*Exercise task:*
Turn the lines into a numbered list, starting with the line that contains "callout number 4" and going on through the line that contains "[x=374, y=475]". Leave out the blank lines.

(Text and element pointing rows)

** start **

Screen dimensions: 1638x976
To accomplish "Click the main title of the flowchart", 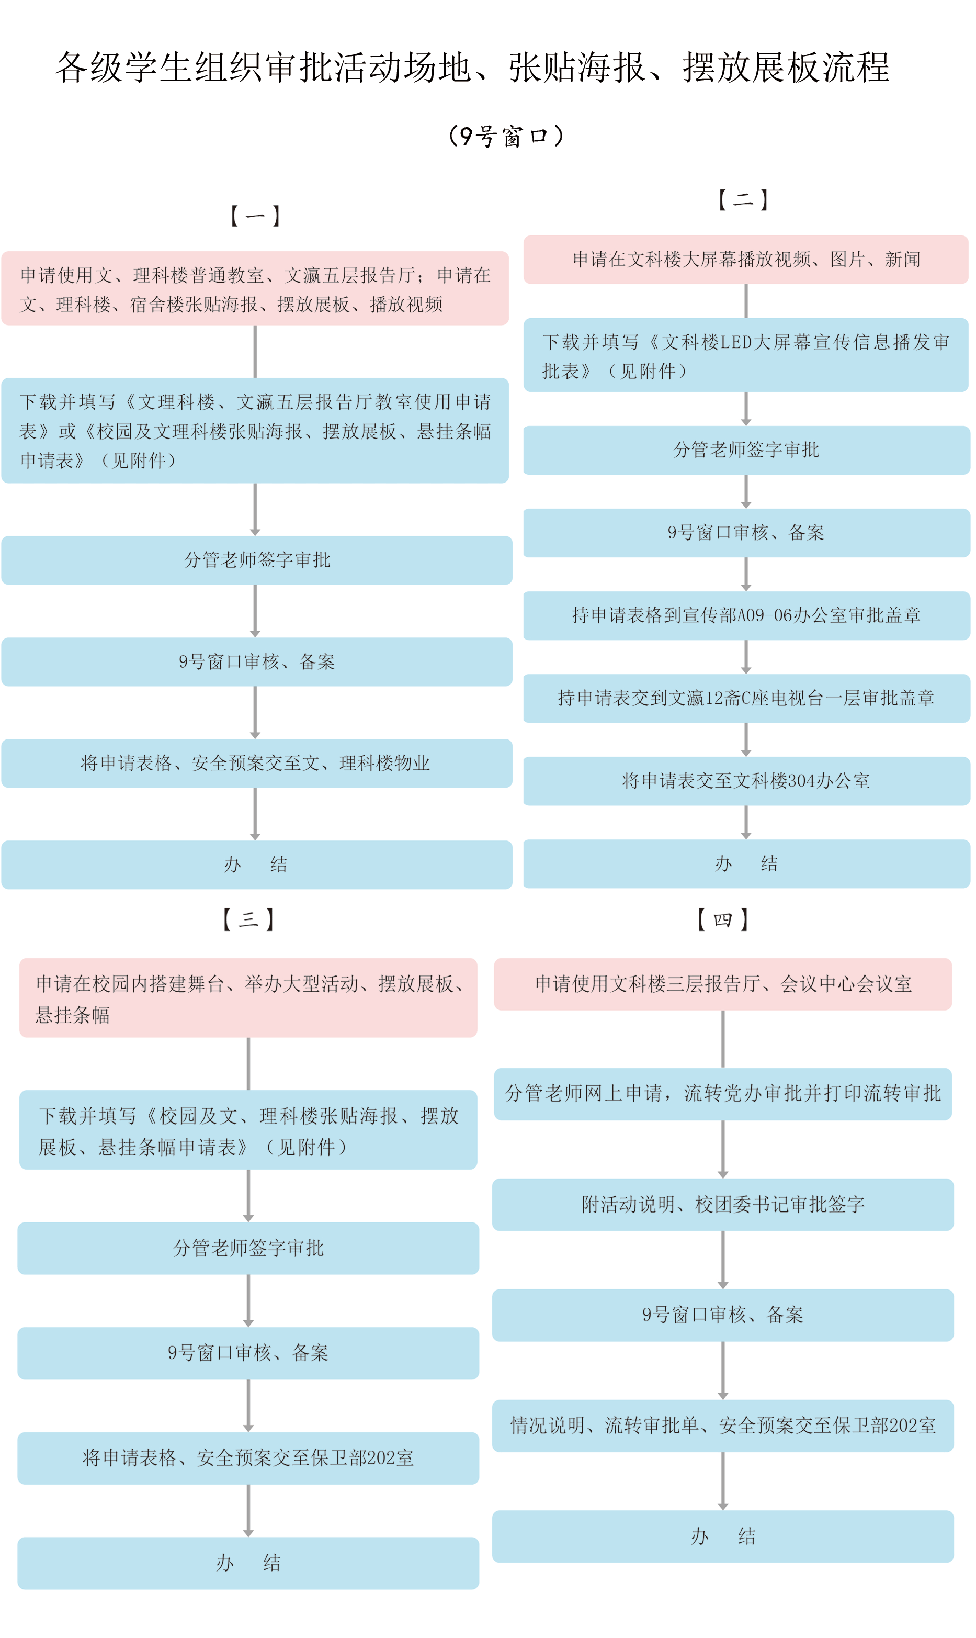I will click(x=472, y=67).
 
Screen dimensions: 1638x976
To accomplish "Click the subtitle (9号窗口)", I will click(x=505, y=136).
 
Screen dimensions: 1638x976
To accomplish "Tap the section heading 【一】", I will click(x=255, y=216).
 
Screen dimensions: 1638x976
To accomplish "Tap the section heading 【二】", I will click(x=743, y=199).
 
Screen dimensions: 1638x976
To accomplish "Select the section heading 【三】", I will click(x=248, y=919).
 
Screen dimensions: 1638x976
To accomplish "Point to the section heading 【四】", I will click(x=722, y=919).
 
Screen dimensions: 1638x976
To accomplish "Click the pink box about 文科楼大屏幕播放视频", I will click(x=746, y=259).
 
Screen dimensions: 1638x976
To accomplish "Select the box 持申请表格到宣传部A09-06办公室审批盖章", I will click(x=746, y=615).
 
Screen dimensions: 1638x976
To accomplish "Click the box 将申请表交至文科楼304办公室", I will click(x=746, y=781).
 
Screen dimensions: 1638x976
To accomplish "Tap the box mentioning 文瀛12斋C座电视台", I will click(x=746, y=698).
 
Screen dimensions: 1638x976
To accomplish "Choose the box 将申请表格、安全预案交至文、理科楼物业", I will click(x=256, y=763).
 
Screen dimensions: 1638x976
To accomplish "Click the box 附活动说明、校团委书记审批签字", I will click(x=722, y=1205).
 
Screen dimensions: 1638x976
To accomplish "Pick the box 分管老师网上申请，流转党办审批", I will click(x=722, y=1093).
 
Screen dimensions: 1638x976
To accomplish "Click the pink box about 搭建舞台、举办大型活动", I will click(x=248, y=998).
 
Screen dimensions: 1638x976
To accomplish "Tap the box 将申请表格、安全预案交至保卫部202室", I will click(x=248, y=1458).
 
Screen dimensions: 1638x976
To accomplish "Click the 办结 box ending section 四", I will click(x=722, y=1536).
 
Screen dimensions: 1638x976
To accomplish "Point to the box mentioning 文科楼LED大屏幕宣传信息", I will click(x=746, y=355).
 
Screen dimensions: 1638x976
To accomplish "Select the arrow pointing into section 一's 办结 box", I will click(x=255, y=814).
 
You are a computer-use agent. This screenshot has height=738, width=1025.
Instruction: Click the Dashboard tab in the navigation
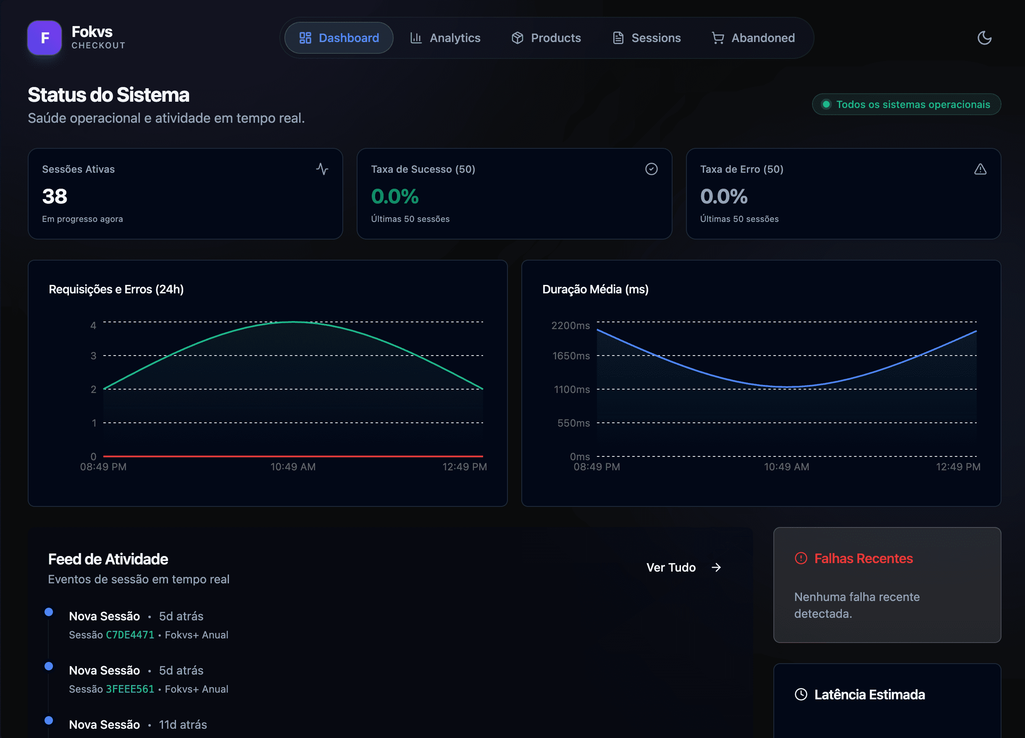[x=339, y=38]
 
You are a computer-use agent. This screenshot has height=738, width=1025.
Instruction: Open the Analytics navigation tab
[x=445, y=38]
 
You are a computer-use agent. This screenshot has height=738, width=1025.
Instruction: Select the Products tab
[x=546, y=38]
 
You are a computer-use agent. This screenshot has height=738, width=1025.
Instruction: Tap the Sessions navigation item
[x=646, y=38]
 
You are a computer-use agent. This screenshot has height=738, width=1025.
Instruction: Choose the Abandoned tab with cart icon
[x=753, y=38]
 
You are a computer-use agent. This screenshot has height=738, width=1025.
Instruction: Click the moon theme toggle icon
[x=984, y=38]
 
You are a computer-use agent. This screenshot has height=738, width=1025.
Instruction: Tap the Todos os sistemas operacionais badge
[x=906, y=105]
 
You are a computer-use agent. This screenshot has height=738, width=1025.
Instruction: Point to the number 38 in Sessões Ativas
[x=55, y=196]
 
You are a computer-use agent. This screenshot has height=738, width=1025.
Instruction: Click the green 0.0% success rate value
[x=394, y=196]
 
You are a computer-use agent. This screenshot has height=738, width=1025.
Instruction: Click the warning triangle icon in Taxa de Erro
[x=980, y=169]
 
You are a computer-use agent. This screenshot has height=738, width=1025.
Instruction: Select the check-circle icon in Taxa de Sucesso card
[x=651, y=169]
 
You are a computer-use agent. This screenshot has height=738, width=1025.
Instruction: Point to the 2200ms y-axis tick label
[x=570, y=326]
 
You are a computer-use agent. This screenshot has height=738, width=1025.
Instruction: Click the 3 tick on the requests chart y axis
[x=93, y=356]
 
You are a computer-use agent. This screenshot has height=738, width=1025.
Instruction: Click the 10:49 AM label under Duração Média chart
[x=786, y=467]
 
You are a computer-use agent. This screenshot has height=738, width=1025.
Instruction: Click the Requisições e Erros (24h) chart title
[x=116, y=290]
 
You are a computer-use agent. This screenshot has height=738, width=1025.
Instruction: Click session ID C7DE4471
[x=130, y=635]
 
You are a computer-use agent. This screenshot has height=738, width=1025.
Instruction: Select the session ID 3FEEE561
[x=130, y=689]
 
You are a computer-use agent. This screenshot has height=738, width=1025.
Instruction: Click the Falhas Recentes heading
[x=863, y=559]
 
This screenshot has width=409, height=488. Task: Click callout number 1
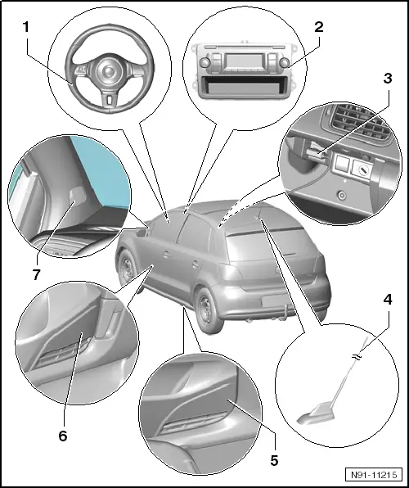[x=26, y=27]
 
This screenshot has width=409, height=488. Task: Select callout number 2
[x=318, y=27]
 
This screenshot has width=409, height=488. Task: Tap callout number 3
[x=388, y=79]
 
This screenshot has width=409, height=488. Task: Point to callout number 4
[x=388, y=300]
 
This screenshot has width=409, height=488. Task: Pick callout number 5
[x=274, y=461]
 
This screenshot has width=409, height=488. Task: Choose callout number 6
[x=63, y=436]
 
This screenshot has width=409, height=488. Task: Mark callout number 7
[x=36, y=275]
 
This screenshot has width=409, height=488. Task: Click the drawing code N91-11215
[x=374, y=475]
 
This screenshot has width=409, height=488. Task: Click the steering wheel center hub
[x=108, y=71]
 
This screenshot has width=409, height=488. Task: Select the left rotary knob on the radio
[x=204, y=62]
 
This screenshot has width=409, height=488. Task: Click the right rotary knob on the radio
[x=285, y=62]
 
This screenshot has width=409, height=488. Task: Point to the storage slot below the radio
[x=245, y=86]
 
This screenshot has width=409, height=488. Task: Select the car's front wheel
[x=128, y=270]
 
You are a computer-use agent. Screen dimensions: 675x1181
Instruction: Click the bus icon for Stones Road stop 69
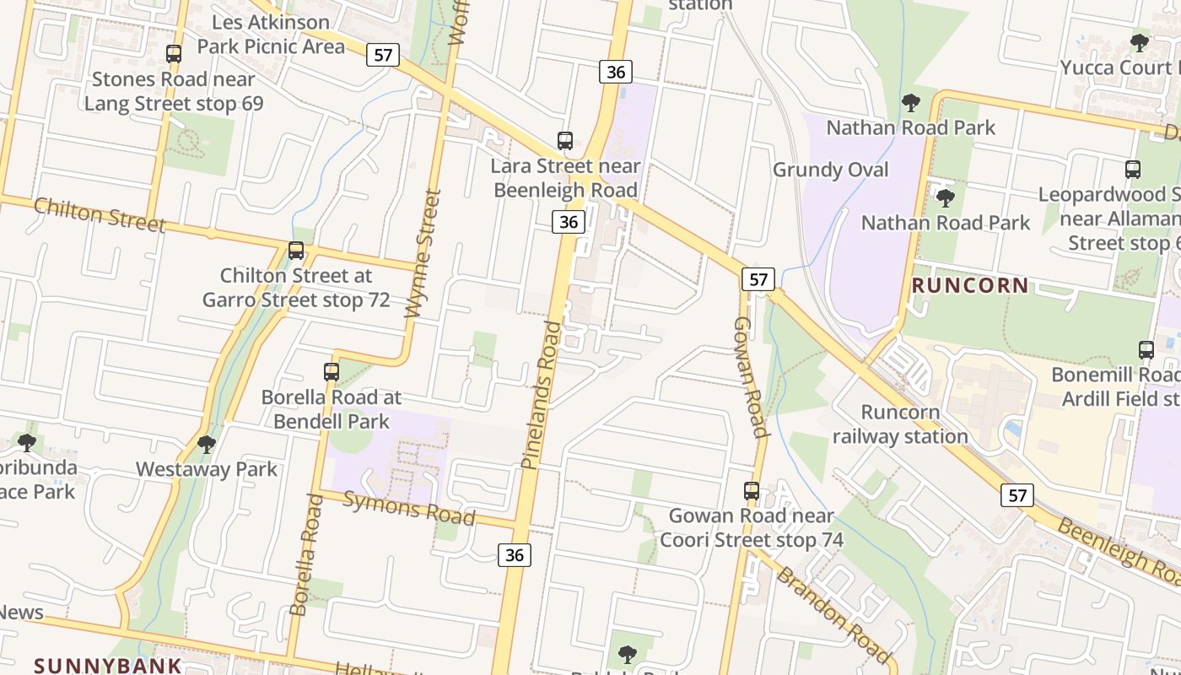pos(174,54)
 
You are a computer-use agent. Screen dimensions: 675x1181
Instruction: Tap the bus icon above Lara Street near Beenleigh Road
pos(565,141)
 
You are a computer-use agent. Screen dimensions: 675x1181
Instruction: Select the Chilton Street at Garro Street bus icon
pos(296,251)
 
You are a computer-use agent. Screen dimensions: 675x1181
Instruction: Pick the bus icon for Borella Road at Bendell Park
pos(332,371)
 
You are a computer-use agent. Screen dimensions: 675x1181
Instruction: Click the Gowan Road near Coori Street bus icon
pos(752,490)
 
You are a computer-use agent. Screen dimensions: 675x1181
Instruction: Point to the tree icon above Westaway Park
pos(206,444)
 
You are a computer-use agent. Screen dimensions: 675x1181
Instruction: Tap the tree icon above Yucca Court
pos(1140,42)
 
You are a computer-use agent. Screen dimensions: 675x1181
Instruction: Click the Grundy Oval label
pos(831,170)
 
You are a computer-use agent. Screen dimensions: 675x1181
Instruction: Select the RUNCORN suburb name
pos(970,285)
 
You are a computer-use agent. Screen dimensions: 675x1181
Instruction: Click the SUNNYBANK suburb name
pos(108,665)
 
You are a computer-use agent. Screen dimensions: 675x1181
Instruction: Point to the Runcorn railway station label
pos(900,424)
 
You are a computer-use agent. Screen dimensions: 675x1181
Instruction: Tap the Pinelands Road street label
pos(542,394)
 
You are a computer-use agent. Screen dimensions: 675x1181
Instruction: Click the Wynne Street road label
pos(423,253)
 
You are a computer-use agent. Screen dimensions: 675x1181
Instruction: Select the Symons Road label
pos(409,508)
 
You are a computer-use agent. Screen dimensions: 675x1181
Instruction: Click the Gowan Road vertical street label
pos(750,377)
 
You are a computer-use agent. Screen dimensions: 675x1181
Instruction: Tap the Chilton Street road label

** end **

*Task solution:*
1. This screenshot has width=409, height=488. Task: Point to callout number 4
2. [x=388, y=300]
3. This screenshot has width=409, height=488. Task: Pick callout number 5
4. [x=274, y=461]
5. This screenshot has width=409, height=488. Task: Choose callout number 6
6. [x=63, y=436]
7. This screenshot has width=409, height=488. Task: Mark callout number 7
8. [x=36, y=275]
9. This screenshot has width=409, height=488. Task: Click the drawing code N91-11215
10. [x=374, y=475]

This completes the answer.